- What is required
Every record must be retyped as it stands.

- Collected data

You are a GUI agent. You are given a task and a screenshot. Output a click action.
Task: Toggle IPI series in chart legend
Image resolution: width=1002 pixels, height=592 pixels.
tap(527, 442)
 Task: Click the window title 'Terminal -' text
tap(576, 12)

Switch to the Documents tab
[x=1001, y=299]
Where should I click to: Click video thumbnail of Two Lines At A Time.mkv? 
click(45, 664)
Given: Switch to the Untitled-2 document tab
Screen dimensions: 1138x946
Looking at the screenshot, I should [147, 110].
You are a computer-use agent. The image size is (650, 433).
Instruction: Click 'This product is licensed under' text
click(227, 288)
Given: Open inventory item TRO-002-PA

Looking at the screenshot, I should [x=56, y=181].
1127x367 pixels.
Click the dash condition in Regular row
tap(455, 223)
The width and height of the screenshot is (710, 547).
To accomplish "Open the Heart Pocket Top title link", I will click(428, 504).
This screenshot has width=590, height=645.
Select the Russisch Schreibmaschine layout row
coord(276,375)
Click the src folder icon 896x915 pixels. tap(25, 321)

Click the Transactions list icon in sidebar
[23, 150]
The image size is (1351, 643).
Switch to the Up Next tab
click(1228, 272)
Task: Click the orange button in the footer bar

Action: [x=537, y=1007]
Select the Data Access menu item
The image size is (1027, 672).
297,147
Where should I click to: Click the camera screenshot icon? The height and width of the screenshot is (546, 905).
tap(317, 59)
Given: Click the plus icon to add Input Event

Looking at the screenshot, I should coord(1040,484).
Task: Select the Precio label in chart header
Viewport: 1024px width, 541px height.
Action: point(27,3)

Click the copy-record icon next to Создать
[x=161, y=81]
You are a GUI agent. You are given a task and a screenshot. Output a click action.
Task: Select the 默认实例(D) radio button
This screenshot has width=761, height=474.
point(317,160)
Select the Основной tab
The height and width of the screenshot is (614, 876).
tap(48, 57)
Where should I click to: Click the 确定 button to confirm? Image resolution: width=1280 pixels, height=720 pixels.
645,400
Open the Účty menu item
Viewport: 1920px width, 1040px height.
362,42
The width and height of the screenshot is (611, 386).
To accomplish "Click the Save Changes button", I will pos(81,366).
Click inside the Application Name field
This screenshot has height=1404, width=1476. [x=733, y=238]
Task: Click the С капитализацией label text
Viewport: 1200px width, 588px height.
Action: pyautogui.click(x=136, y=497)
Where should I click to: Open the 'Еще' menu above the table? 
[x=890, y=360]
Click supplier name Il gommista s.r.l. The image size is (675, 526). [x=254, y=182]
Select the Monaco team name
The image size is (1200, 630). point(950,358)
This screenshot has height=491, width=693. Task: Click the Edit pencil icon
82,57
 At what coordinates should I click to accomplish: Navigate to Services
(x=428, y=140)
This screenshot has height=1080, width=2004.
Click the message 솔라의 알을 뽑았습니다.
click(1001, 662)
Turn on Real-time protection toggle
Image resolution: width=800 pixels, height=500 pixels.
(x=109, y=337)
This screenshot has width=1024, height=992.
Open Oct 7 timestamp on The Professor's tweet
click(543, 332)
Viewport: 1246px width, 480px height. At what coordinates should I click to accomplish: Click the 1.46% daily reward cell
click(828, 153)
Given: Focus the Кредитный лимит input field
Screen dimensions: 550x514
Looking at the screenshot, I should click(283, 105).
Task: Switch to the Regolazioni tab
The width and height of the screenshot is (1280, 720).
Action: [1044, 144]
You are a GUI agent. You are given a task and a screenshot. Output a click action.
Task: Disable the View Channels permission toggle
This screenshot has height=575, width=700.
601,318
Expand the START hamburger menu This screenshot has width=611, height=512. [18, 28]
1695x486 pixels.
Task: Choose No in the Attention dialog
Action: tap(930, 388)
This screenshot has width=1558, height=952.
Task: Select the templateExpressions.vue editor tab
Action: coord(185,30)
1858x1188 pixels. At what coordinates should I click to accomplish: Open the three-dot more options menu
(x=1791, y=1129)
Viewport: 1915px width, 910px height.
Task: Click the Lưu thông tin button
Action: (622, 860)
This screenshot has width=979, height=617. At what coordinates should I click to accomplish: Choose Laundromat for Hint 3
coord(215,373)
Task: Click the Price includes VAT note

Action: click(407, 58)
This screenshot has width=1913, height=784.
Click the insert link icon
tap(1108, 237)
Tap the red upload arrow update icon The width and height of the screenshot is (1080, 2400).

- Exercise result
You are a GUI agent. You are given a task and a screenshot. Output a click action.
Task: Toggle IPI series in chart legend
Image resolution: width=1002 pixels, height=592 pixels.
tap(527, 442)
 Task: Click the window title 'Terminal -' text
tap(576, 12)

Switch to the Documents tab
[x=1001, y=299]
Where should I click to: Click video thumbnail of Two Lines At A Time.mkv? 
click(45, 664)
Given: Switch to the Untitled-2 document tab
Screen dimensions: 1138x946
Looking at the screenshot, I should [147, 110].
You are a computer-use agent. The image size is (650, 433).
Instruction: Click 'This product is licensed under' text
click(227, 288)
Given: Open inventory item TRO-002-PA

Looking at the screenshot, I should [x=56, y=181].
1127x367 pixels.
Click the dash condition in Regular row
tap(455, 223)
The width and height of the screenshot is (710, 547).
To accomplish "Open the Heart Pocket Top title link", I will click(428, 504).
This screenshot has width=590, height=645.
Select the Russisch Schreibmaschine layout row
coord(276,375)
Click the src folder icon 896x915 pixels. tap(25, 321)

Click the Transactions list icon in sidebar
[23, 150]
The image size is (1351, 643).
Switch to the Up Next tab
click(1228, 272)
Task: Click the orange button in the footer bar

Action: [x=537, y=1007]
Select the Data Access menu item
The image size is (1027, 672).
297,147
Where should I click to: Click the camera screenshot icon? The height and width of the screenshot is (546, 905).
tap(317, 59)
Given: Click the plus icon to add Input Event

Looking at the screenshot, I should coord(1040,484).
Task: Select the Precio label in chart header
Viewport: 1024px width, 541px height.
Action: point(27,3)

Click the copy-record icon next to Создать
[x=161, y=81]
You are a GUI agent. You are given a task and a screenshot. Output a click action.
Task: Select the 默认实例(D) radio button
This screenshot has width=761, height=474.
point(317,160)
Select the Основной tab
The height and width of the screenshot is (614, 876).
tap(48, 57)
Where should I click to: Click the 确定 button to confirm? Image resolution: width=1280 pixels, height=720 pixels.
645,400
Open the Účty menu item
Viewport: 1920px width, 1040px height.
362,42
The width and height of the screenshot is (611, 386).
To accomplish "Click the Save Changes button", I will pos(81,366).
Click inside the Application Name field
This screenshot has height=1404, width=1476. [x=733, y=238]
Task: Click the С капитализацией label text
Viewport: 1200px width, 588px height.
Action: pyautogui.click(x=136, y=497)
Where should I click to: Open the 'Еще' menu above the table? 
[x=890, y=360]
Click supplier name Il gommista s.r.l. The image size is (675, 526). [x=254, y=182]
Select the Monaco team name
The image size is (1200, 630). point(950,358)
This screenshot has height=491, width=693. Task: Click the Edit pencil icon
82,57
 At what coordinates should I click to accomplish: Navigate to Services
(x=428, y=140)
This screenshot has height=1080, width=2004.
Click the message 솔라의 알을 뽑았습니다.
click(1001, 662)
Turn on Real-time protection toggle
Image resolution: width=800 pixels, height=500 pixels.
(x=109, y=337)
This screenshot has width=1024, height=992.
Open Oct 7 timestamp on The Professor's tweet
click(543, 332)
Viewport: 1246px width, 480px height. At what coordinates should I click to accomplish: Click the 1.46% daily reward cell
click(828, 153)
Given: Focus the Кредитный лимит input field
Screen dimensions: 550x514
Looking at the screenshot, I should click(283, 105).
Task: Switch to the Regolazioni tab
The width and height of the screenshot is (1280, 720).
Action: [1044, 144]
You are a GUI agent. You are given a task and a screenshot. Output a click action.
Task: Disable the View Channels permission toggle
This screenshot has height=575, width=700.
601,318
Expand the START hamburger menu This screenshot has width=611, height=512. [18, 28]
1695x486 pixels.
Task: Choose No in the Attention dialog
Action: tap(930, 388)
This screenshot has width=1558, height=952.
Task: Select the templateExpressions.vue editor tab
Action: coord(185,30)
1858x1188 pixels. At what coordinates should I click to accomplish: Open the three-dot more options menu
(x=1791, y=1129)
Viewport: 1915px width, 910px height.
Task: Click the Lưu thông tin button
Action: (622, 860)
This screenshot has width=979, height=617. At what coordinates should I click to accomplish: Choose Laundromat for Hint 3
coord(215,373)
Task: Click the Price includes VAT note

Action: click(407, 58)
This screenshot has width=1913, height=784.
Click the insert link icon
tap(1108, 237)
Tap the red upload arrow update icon The width and height of the screenshot is (1080, 2400).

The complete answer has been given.